Limitations and future challenges

Herein, the following deficiencies exist in this study of the IAQ of 14 badminton courts in 10 cities of Hubei Province in the hot-summer and cold-winter climate region based on the field testing methods:

  1. 1.

    Only the average indoor CO2 concentration and average PM2.5 concentration in the badminton hall are monitored, and other indicators such as formaldehyde and volatile organic compounds (VOC) are not monitored due to the large number of mats and other mats laid on the floor of the badminton hall, which cannot reflect the IAQ of the badminton hall on the whole.

  2. 2.

    This study only tested the IAQ of badminton courts in the region in spring and autumn, lacking data from summer and winter, which cannot more comprehensively evaluate the current situation of IAQ of badminton courts in this climate zone.

Conclusion

In this study, a field test study was carried out on the indoor air quality of badminton halls in spring and fall, when the temperature is variable and the cycle is short in hot summer and cold winter climate zones. It was found that the badminton halls in this climate zone were naturally ventilated during the daily opening period, and the test results of CO2 concentration and PM2.5 concentration showed that the average daily concentration of indoor CO2 in spring was 526.78 ppm, the average daily concentration of CO2 in autumn was 527.63 ppm, the average daily concentration of PM2.5 in spring was 0.035 mg/m3, and 0.024 mg/m3 of PM2.5 daily average concentration in autumn, all of which meet the indoor air quality requirements. Although the daily average value meets the national standard, but through the maximum value of CO2 and PM2.5 measurement results can be found in the natural ventilation mode, badminton hall indoor air quality will be accumulated with the length of people's sports will appear more than the standard value of the time period, this period of badminton hall indoor air quality is reduced, the health of the sports crowd caused by the negative impact.

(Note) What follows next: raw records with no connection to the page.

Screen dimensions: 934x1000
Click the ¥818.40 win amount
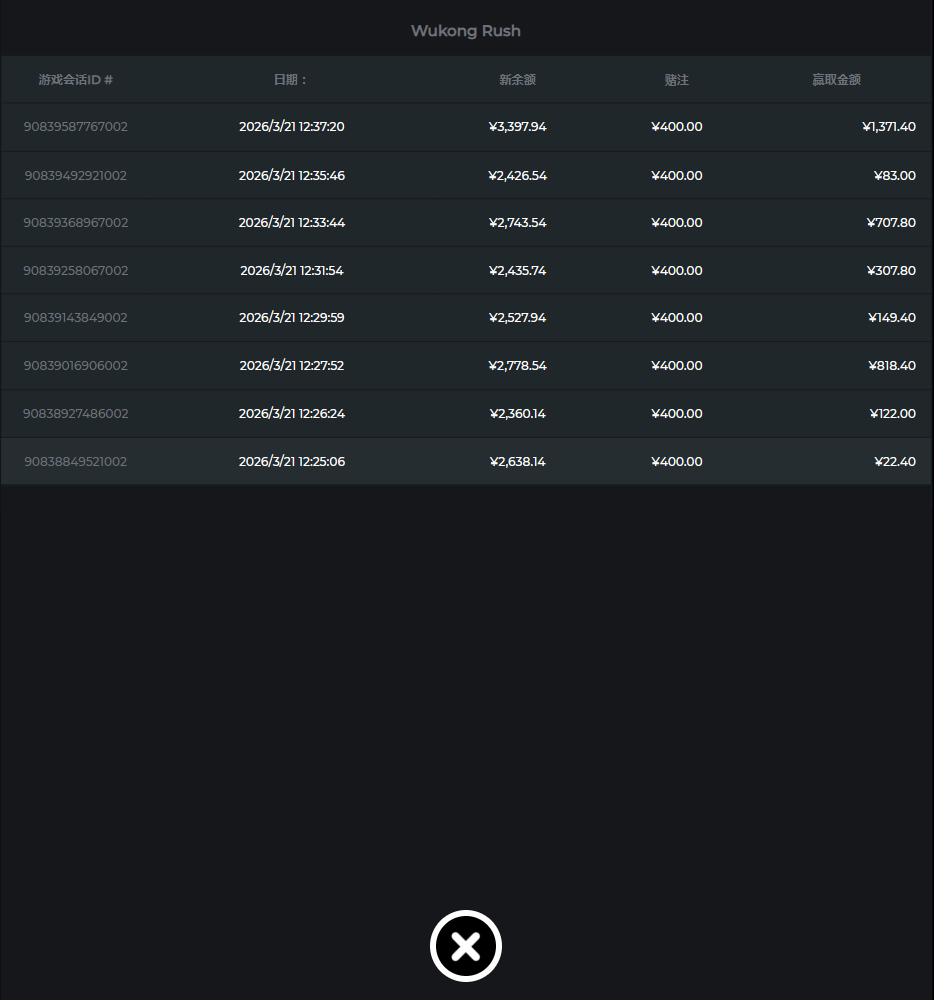[891, 366]
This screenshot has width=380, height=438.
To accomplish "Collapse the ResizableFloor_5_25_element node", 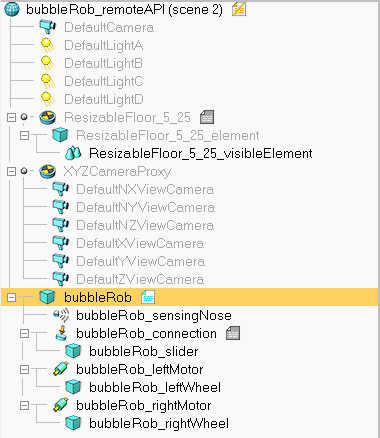I will [x=24, y=135].
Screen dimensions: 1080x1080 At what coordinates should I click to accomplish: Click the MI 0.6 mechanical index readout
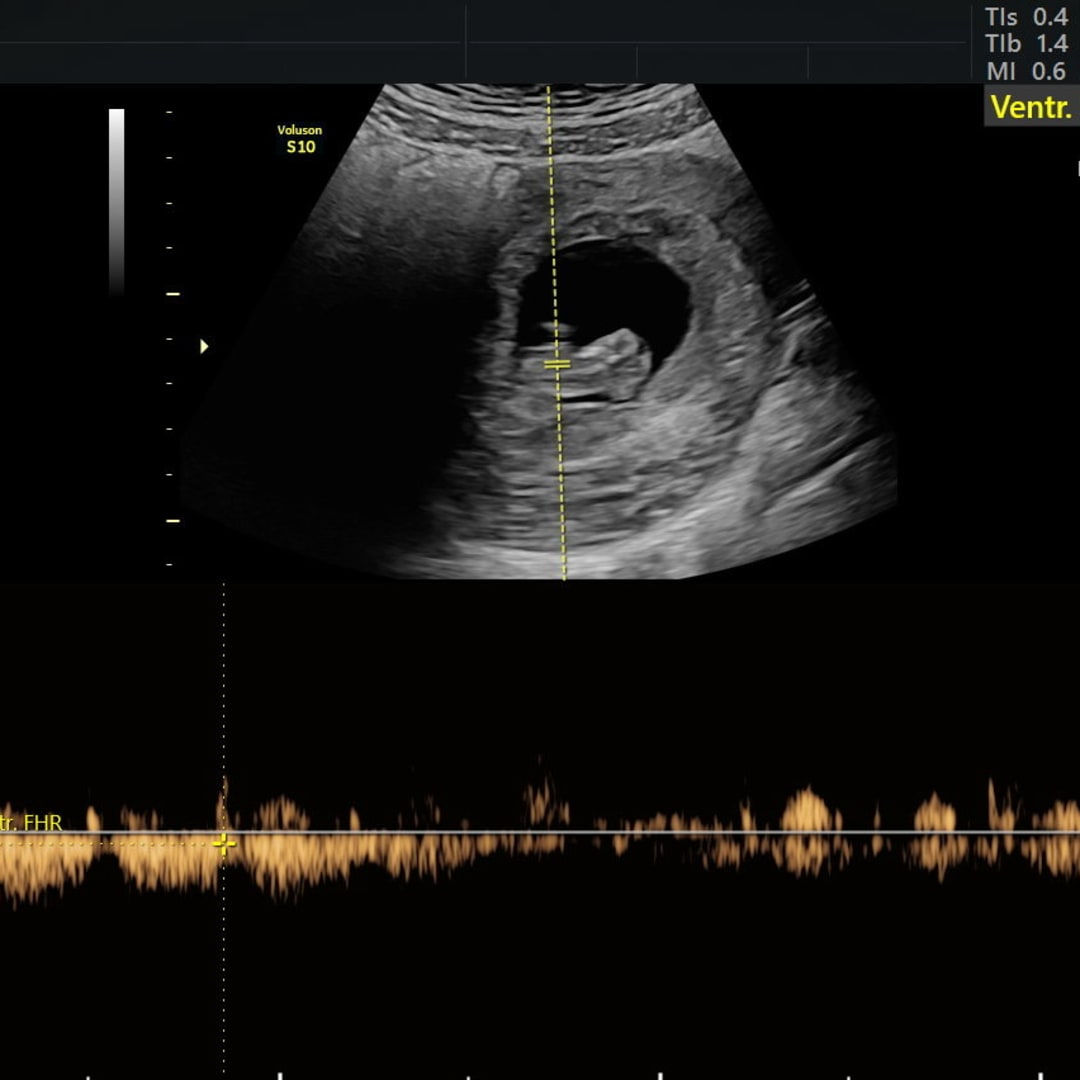click(x=1026, y=71)
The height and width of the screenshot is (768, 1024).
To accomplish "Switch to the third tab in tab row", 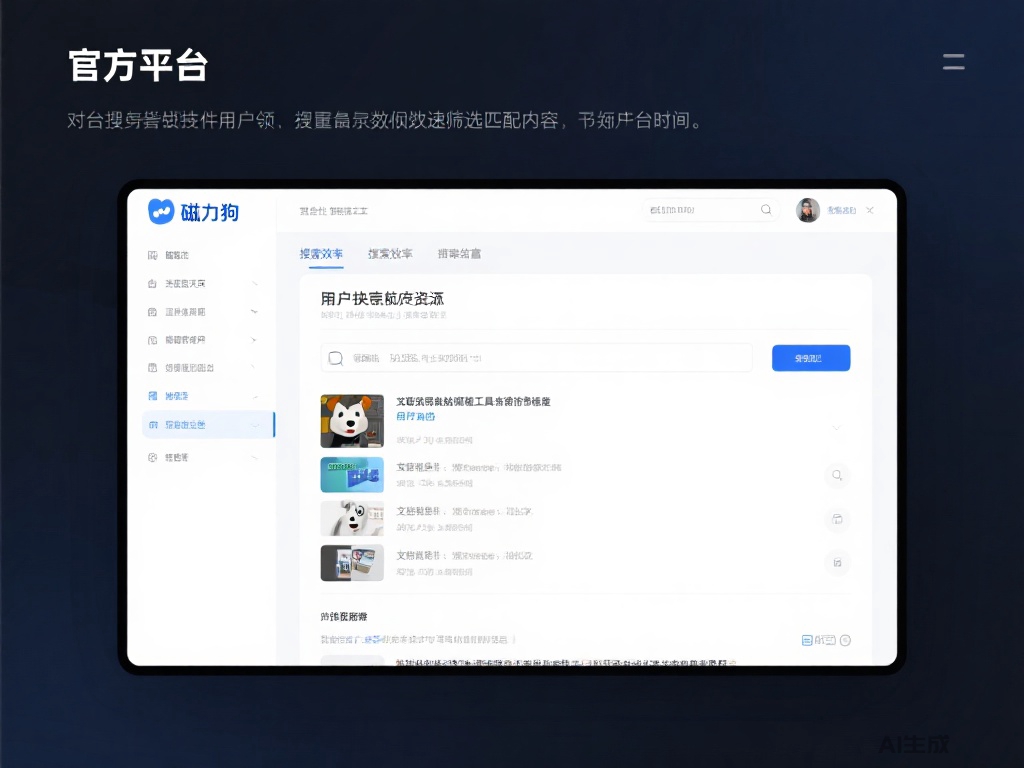I will coord(459,254).
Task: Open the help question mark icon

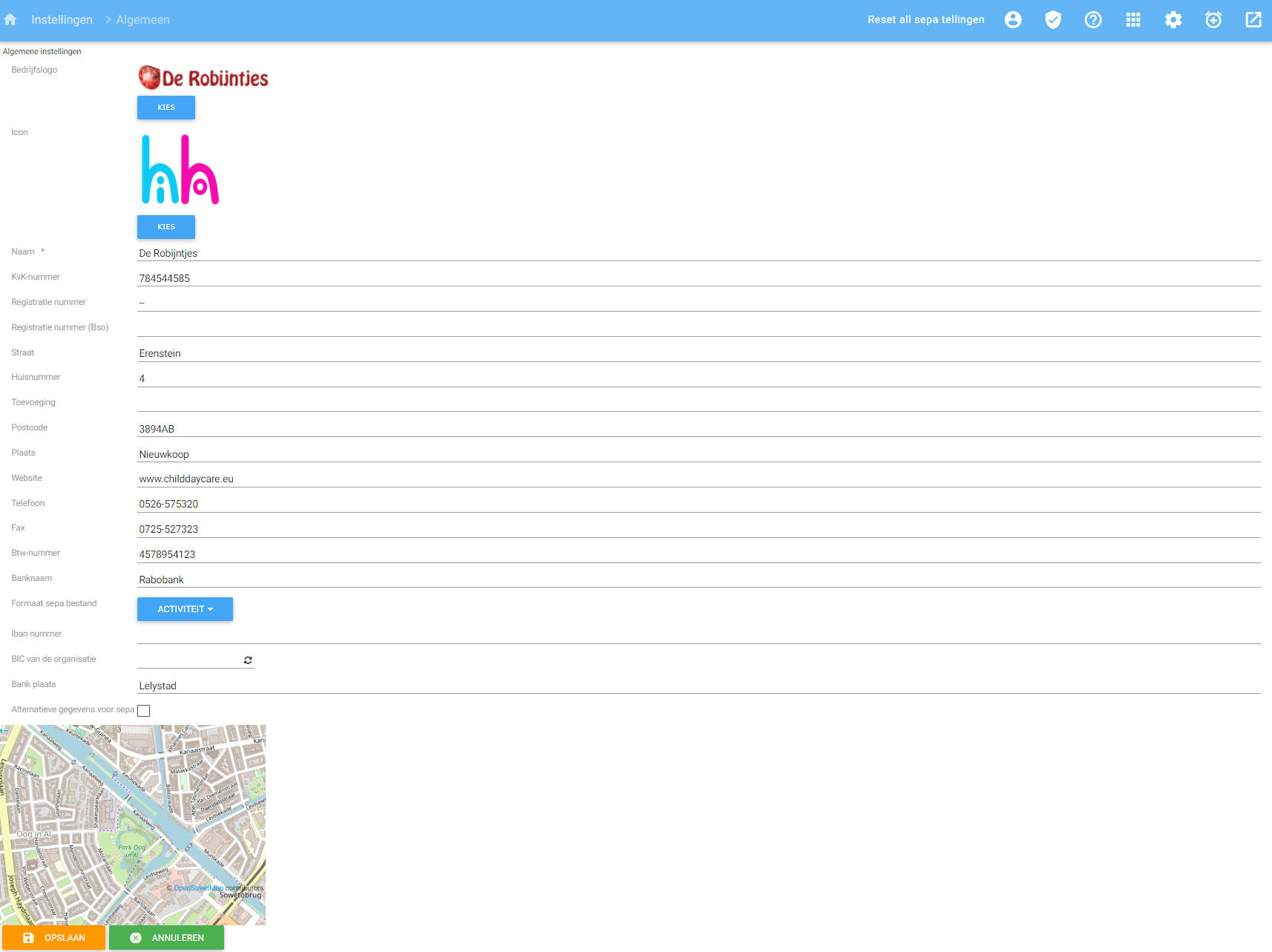Action: (x=1093, y=20)
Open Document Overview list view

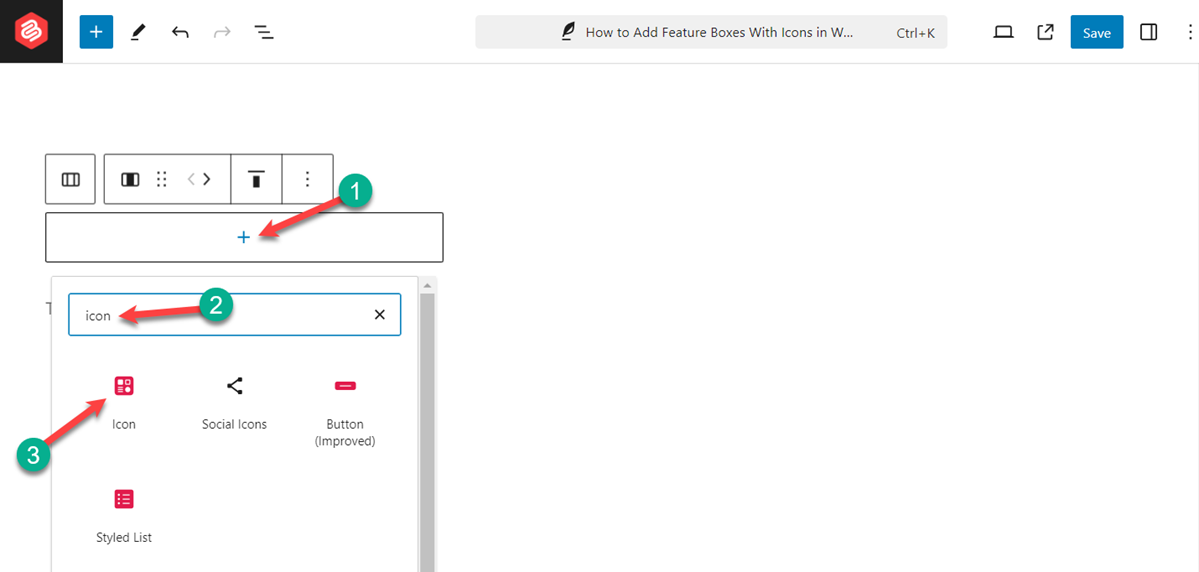264,32
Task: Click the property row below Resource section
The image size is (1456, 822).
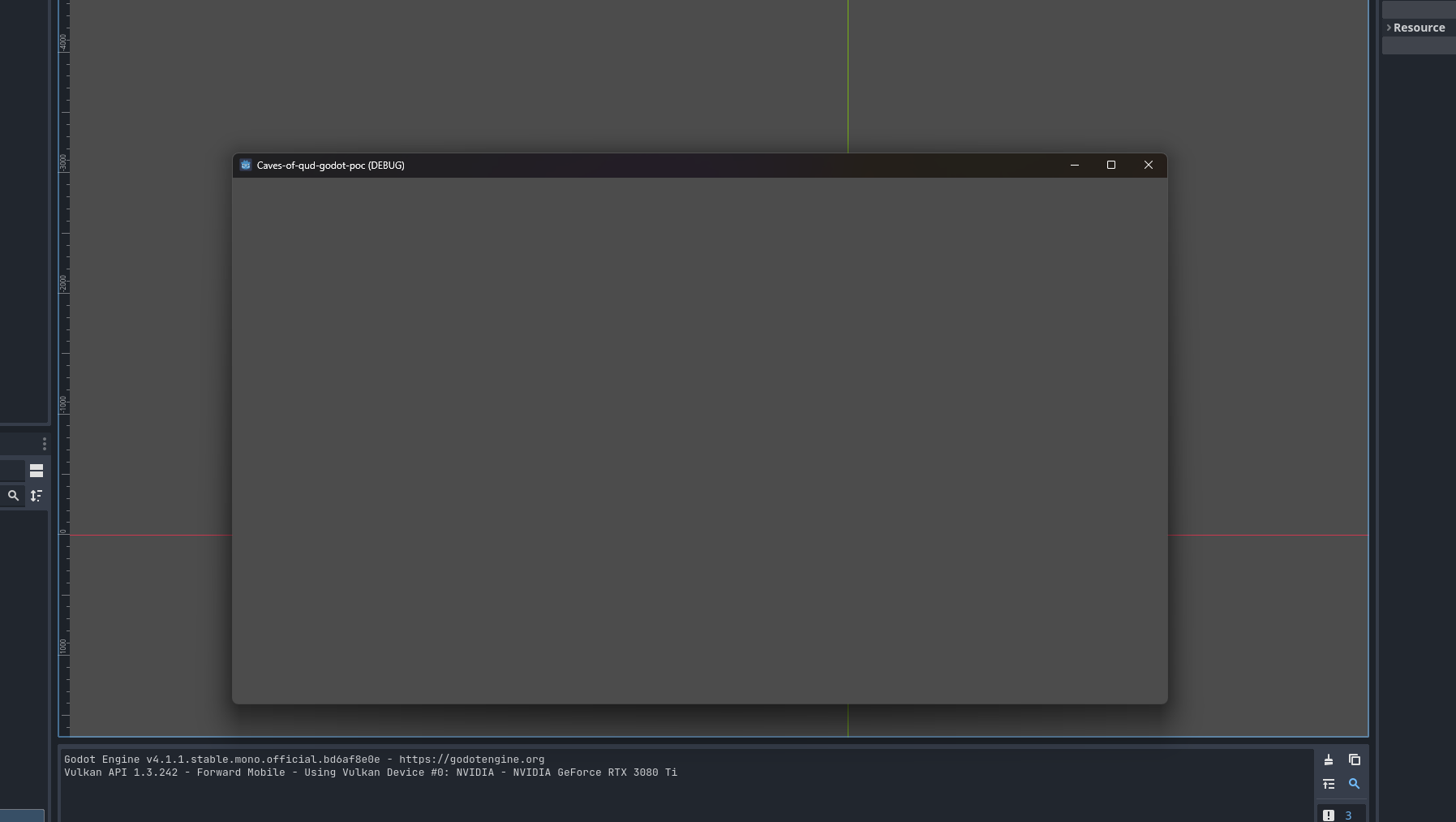Action: 1418,46
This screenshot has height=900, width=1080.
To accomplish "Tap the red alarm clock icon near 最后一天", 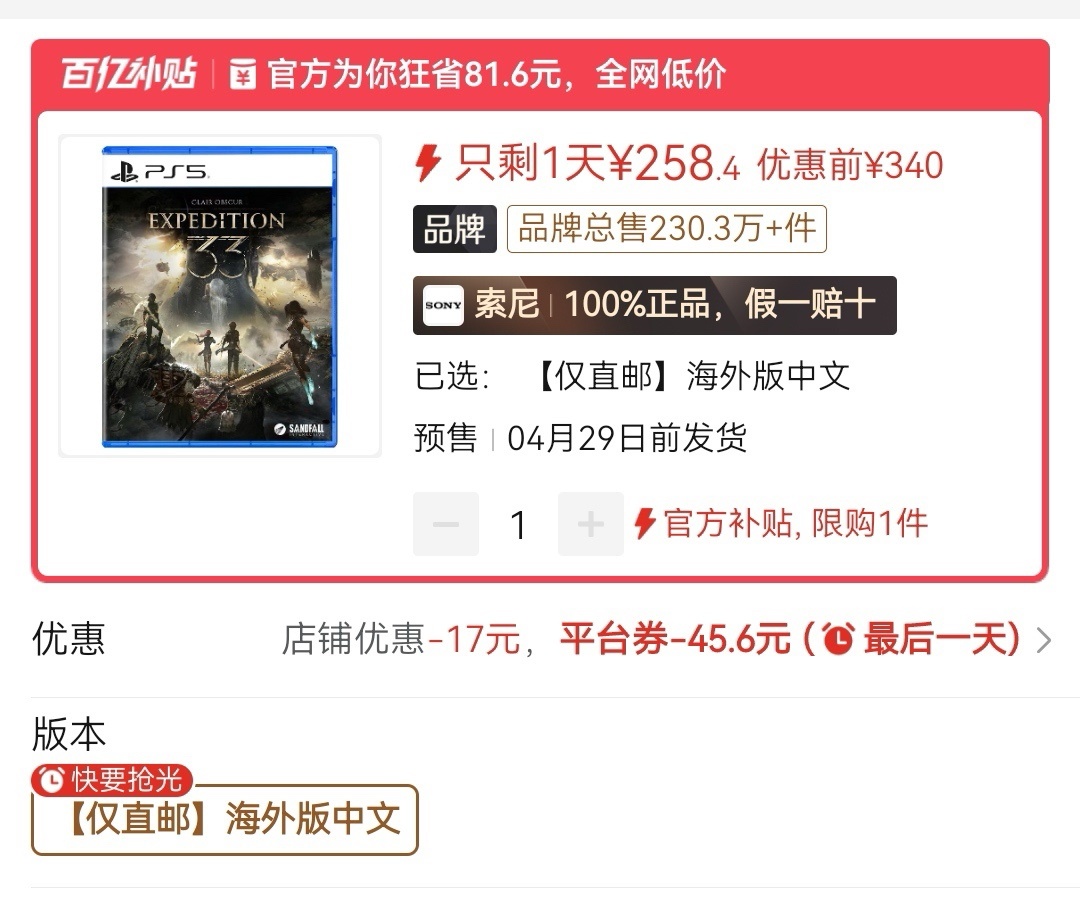I will (x=838, y=639).
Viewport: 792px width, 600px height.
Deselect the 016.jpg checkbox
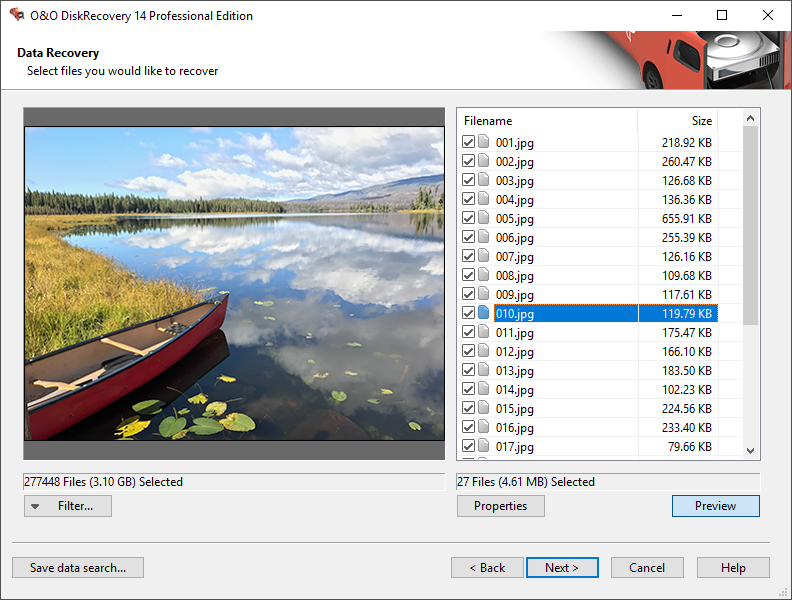468,428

This study provides the current status of indoor air quality in typical sports buildings in hot summer and cold winter climate zones in China, and data support for improving indoor air quality of stadiums and strengthening detection and treatment. Only the concentration of PM2.5 and CO2 in the badminton hall are monitored in spring and autumn. There are not data of PM2.5 and CO2 for summer and winter and other indicators such as formaldehyde and volatile organic compounds (VOC) are not monitored which cannot more comprehensively evaluate the current situation of IAQ of badminton courts in this climate zone. In future studies, the data of PM2.5, CO2, the formaldehyde and volatile organic compounds (VOC) will be measured within each season.